GIVEN RECORDS: Begin

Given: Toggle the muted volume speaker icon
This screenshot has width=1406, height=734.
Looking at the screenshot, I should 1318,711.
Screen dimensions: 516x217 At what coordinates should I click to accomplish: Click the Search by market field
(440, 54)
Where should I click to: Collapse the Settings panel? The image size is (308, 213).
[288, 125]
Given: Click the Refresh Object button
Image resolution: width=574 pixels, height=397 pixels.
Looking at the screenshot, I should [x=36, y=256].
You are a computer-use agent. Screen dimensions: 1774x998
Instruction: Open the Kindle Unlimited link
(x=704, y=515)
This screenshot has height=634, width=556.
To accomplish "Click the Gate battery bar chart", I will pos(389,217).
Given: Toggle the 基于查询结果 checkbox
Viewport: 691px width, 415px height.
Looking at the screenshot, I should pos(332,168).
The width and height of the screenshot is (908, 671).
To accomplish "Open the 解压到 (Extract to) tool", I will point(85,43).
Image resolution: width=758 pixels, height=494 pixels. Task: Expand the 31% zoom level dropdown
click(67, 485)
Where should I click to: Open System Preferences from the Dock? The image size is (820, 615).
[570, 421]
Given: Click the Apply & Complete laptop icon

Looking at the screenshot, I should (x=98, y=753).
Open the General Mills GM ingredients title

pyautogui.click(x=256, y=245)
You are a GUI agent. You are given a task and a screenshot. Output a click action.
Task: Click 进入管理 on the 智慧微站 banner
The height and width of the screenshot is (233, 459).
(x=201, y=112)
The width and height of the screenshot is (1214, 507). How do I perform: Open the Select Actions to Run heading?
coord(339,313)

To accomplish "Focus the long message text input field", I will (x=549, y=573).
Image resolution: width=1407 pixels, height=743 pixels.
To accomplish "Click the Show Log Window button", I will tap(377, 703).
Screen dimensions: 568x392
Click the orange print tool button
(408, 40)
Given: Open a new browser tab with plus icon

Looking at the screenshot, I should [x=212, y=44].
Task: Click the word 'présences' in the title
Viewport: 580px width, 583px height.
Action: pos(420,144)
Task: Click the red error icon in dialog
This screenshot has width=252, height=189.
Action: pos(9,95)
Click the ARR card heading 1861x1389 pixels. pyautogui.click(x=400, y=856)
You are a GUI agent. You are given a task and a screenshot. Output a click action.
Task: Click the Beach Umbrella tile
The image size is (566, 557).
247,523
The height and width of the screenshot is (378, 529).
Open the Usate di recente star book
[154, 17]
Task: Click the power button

GIVEN RECORDS: End

__PROBLEM TO SOLVE__
Starting at the line above that holds "The height and width of the screenshot is (233, 459)." and ending at the line that holds "Click the ARR", transcribe each line exactly and include no other lines.

__EXERCISE RESULT__
The height and width of the screenshot is (233, 459).
(x=201, y=112)
The width and height of the screenshot is (1214, 507). How do I perform: Open the Select Actions to Run heading?
coord(339,313)

To accomplish "Focus the long message text input field", I will (x=549, y=573).
Image resolution: width=1407 pixels, height=743 pixels.
To accomplish "Click the Show Log Window button", I will tap(377, 703).
Screen dimensions: 568x392
Click the orange print tool button
(408, 40)
Given: Open a new browser tab with plus icon

Looking at the screenshot, I should [x=212, y=44].
Task: Click the word 'présences' in the title
Viewport: 580px width, 583px height.
Action: pos(420,144)
Task: Click the red error icon in dialog
This screenshot has width=252, height=189.
Action: pos(9,95)
Click the ARR card heading 1861x1389 pixels. pyautogui.click(x=400, y=856)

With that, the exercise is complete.